Analyzing, Fixing, and Improving OpenStreetMap
We’re looking at new ways to find out how and where OpenStreetMap needs improvement. The collaborative mapping project that provides the street data in our world map MapBox Streets is remarkably complete, as well as open and free, but it is continually unfinished as roads are built and borders changed.
Foursquare’s adoption of MapBox Streets and OpenStreetMap and Apple’s likely usage have directed many more eyes at the project - all users who are likely to spot missing roads and features, and be able to give incredibly valuable feedback. This feedback has been one of the guiding elements of our tracing efforts over the past few weeks, but we’re working on ways to get global, fine-grained priorities set.
One of the tools we’ve been using is simply an overlay of social checkins on the map. Often city centers are well mapped, but completeness falls off quickly from the center and there’s still a lot of population and activity in the outskirts.
Of course social network activity isn’t an absolute indicator of where general populations are or what areas important to map, but it’s a useful heuristic - and one that can be derived on a global level.

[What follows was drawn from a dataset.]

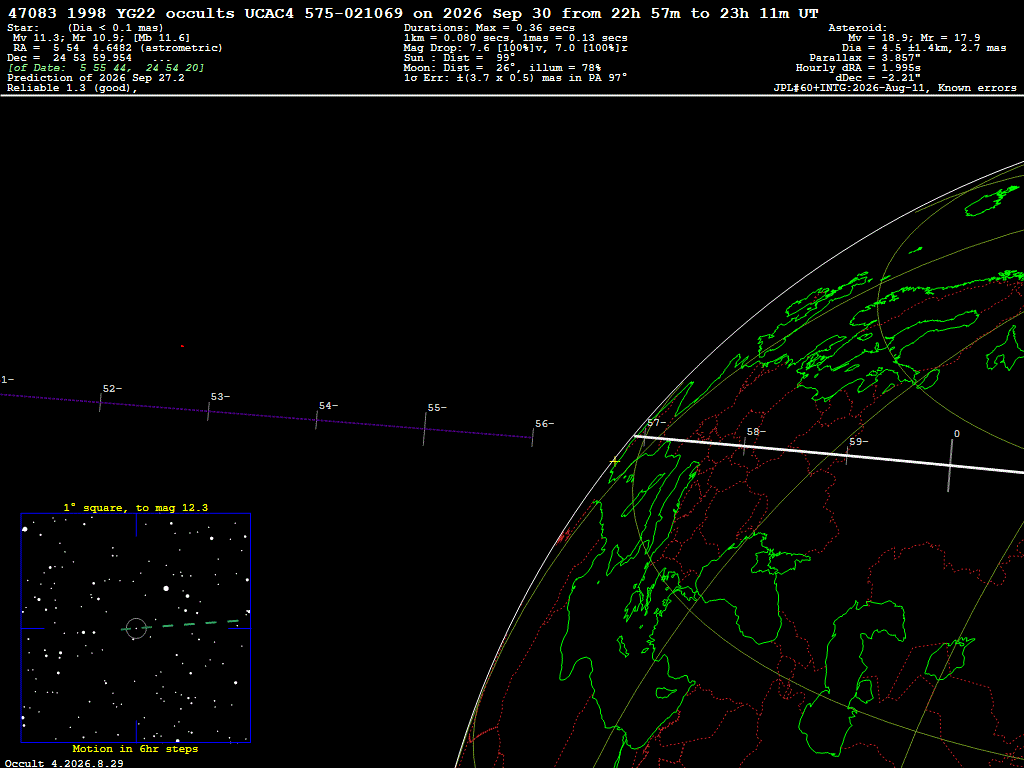Click the 0 hour tick on shadow track
The height and width of the screenshot is (768, 1024).
(x=950, y=465)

But it’s not just important where people are - we need to know where the map doesn’t cover. For this we’ve been working on finding the street density, measured by the file size of tile pyramids, of MapBox Streets. I talked about that analysis at NodeDC on Monday, a presentation that’s available online.
This is just one angle of finding and improving data gaps and flaws in OpenStreetMap - the community has created many other methods, and novel ideas like fixing routing between cities have been used to drive improvements. The fact that OSM’s data is available in its entirety and freely licensed enables all of these approaches.